Typical trap. Structure imposed too early, locking the organization into a frame before the thinking is real. Generators are very good at producing five-bullet lists, three-part frameworks, and two-by-two matrices. They will produce these whether or not the underlying thought actually has that shape. An organization that trusts structuring use cases too much ends up with a closet full of elegant frames that do not describe its work.

Structuring is most valuable when the underlying thinking is already developed and just needs to be organized. It is dangerous when the underlying thinking is thin and the structure makes it look developed. The test: could the senior leader still explain the content without the frame? If not, the frame is doing the thinking, which means the thinking has not happened yet.

Pattern 7. Decision Support

Shape. Weighing options. Thinking through scenarios. Structuring the considerations around a real choice.

Examples. Program planning with multiple possible shapes. Staffing scenarios under budget constraints. Risk-surface reads on a new partnership. Pricing or naming decisions where several plausible answers exist and the trade-offs are not obvious.

AI value type. Reasoning augmentation. The assistant helps surface considerations the leader might have missed, articulate the trade-offs, and stress-test the preferred option.

Typical trap. The assistant's framing substitutes for the leader's. Decision support becomes decision outsourcing. The leader asks the assistant what to do. The assistant, trained to be helpful, answers. The leader finds the answer plausible and adopts it. The organization now has a decision made by an instrument that does not know the organization and cannot carry the consequences.

The honest use of decision-support use cases is narrow. The assistant is allowed to help structure the considerations, surface options the leader did not think of, and articulate trade-offs in plain language. The assistant is not allowed to make the call or to suggest one with enough confidence that the leader defers. The discipline is the same as the one a good advisor keeps around a young executive: I can help you think, but I cannot do the deciding; if I start doing the deciding, you should fire me.

This is also the pattern most in conversation with canon #16, Skills as Formation, Not Training. Decision-support use cases are the single largest formation risk in a sandbox. They either accelerate the development of a leader's judgment or they quietly outsource it. The difference depends entirely on how the leader uses the instrument, and that difference is rarely visible until years later.

Pattern 8. Personalization

Shape. The same content, tailored to individuals. One message, many custom versions.

Examples. Donor follow-ups that reference the specific history of each donor. Coaching responses shaped to the individual being coached. Member outreach tuned to each member's situation. Congregational communications that speak to individual contexts.

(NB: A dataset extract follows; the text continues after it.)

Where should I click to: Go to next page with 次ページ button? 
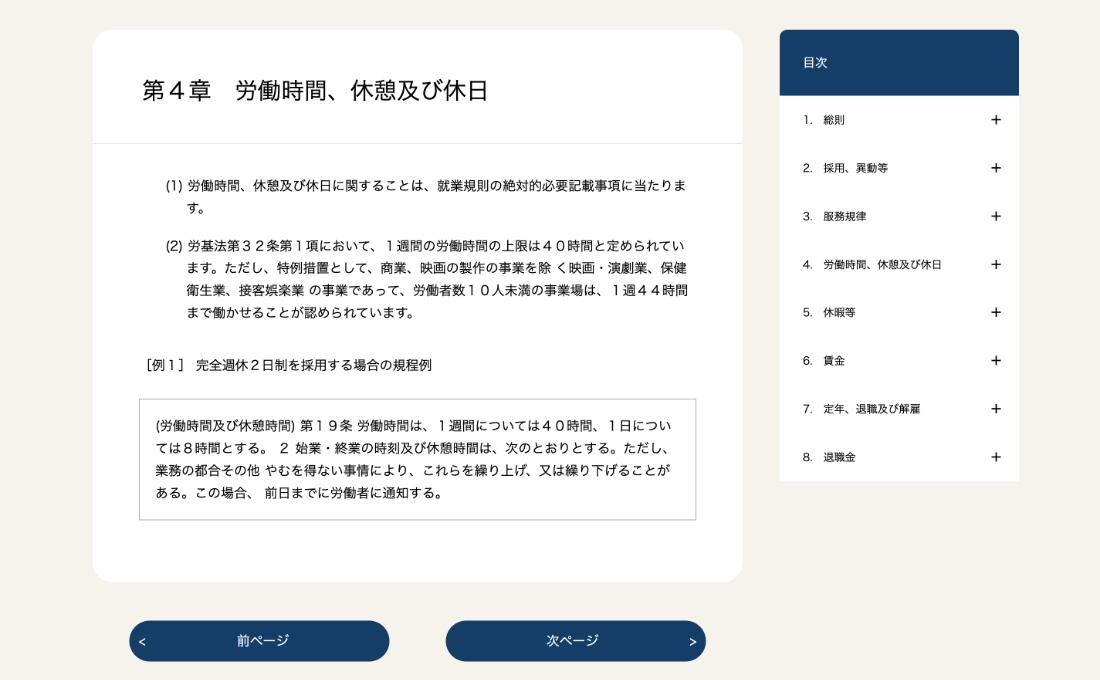(575, 641)
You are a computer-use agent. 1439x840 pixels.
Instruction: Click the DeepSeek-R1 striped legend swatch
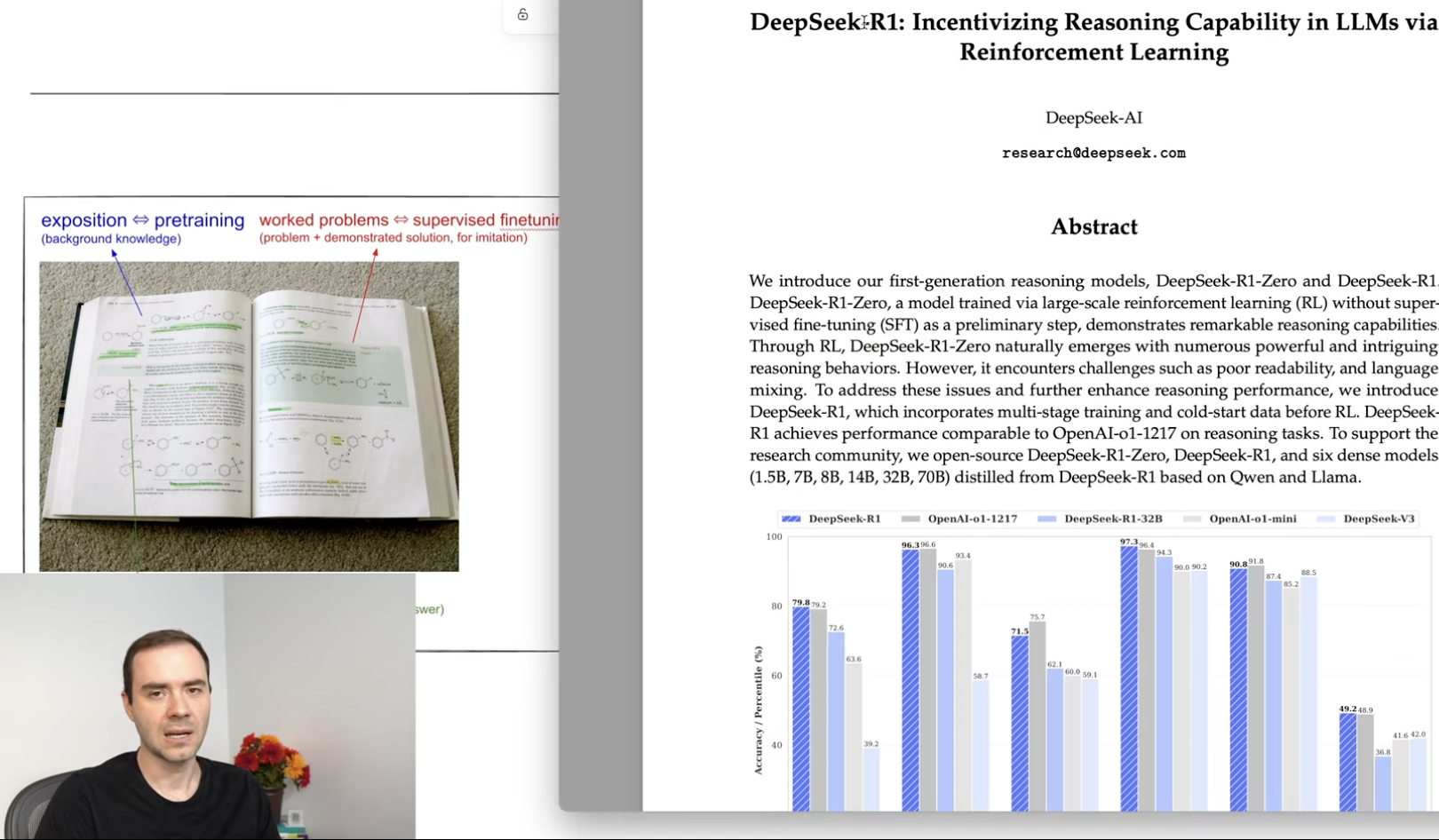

AI value type. Relational scaling. High risk, high reward. This pattern is flagged.

Typical trap. Personalization produces the feeling of care without the fact of care, and the recipient eventually notices. A note that is personalized on the surface and generic in substance is a specific kind of modern violence, and recipients become fluent at recognizing it faster than producers become fluent at hiding it. The revenue lift from scaled personalization is real in the short term and corrosive in the long term, because the trust being spent down is the kind that does not refill on a quarterly timeline.

Personalization is the only one of the eight patterns that requires a higher bar of senior review before it enters the sandbox at all. Every other pattern can be tested on appropriate non-critical work without deep theological or relational review. Personalization cannot. It is the pattern most likely to produce use cases that score green on every structural metric and red on every human one. The discipline here is specifically the work of The Ethical & Relational Flag, and personalization-category use cases should not move through the sandbox without it.


Using the eight patterns

Once a quarter, the senior team sits down for an hour and runs the catalog. Eight patterns, eight passes. For each pattern, the single question: where, inside our real work in the last three months, has this shown up?

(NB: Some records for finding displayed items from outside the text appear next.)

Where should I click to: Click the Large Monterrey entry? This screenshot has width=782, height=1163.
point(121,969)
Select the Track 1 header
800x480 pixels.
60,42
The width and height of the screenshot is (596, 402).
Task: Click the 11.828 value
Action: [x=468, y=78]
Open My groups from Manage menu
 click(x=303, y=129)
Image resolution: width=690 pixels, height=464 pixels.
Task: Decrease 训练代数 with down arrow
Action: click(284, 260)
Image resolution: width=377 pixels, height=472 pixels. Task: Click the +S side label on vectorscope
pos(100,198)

The answers accumulate on a shared page. Not yet experiments. Not yet scored. Candidate use cases, specific enough that someone could, in principle, write a one-paragraph description of what the work is and why it fits the pattern. The scan ends with a list of candidates, usually somewhere between a dozen and three dozen.

From that list, a smaller group picks the three to five candidates worth testing first. The basis for picking is the work of The Three Kinds of Value: which candidates look most like they could save time wisely, earn revenue legitimately, or improve quality meaningfully. The filter is applied before the experiments begin, which is how you avoid spending six weeks testing a use case that, had you paused, you would not have wanted to graduate even if it worked.

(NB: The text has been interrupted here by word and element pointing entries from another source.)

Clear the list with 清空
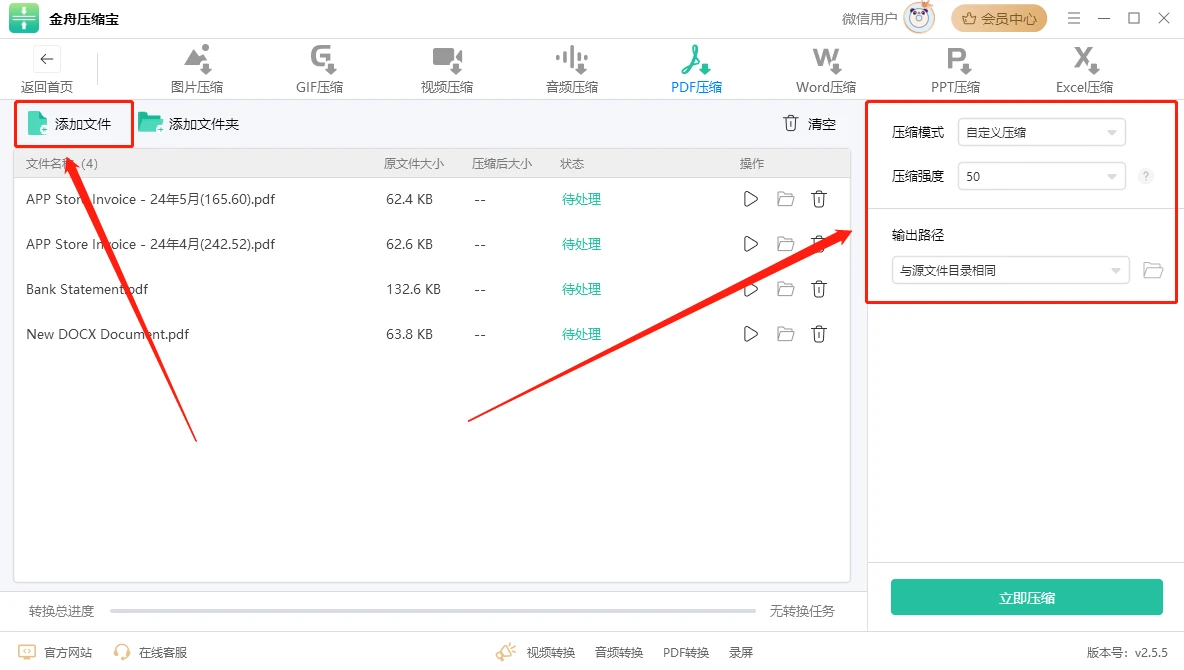click(809, 123)
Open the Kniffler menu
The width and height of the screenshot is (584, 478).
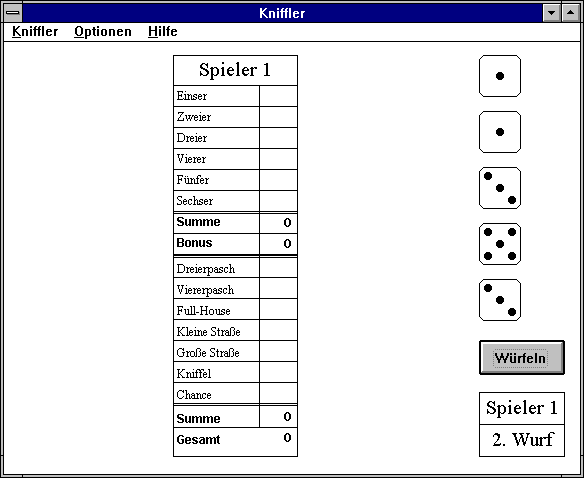pyautogui.click(x=35, y=32)
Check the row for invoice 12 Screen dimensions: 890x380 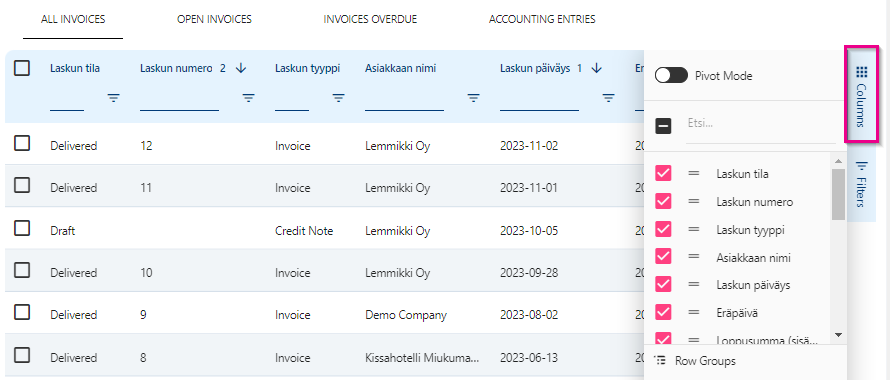pyautogui.click(x=22, y=144)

The scan is meant to be quarterly because the organization's work changes, and because pattern recognition itself is a trained eye that gets sharper with use. A team's first quarterly scan produces mostly surface candidates. The third scan produces subtler, better-sourced candidates. By the fifth scan, the team has internalized the lenses and begins noticing candidates in the normal course of their work, which is the point. The catalog becomes a habit of seeing rather than an exercise.

What pattern recognition actually is

Pattern recognition is not a talent. It is a trained eye. Some leaders seem to have it naturally; most of those leaders are running an informal version of a disciplined scan they learned from someone else and cannot quite articulate.

The eight patterns externalize the discipline. They are not the only possible catalog; they are a catalog honest enough to use. A team that scans through them regularly will develop the eye. A team that never scans will go on believing it does not know where AI fits in its work, when in fact the opportunities have been sitting inside its ordinary weeks the whole time.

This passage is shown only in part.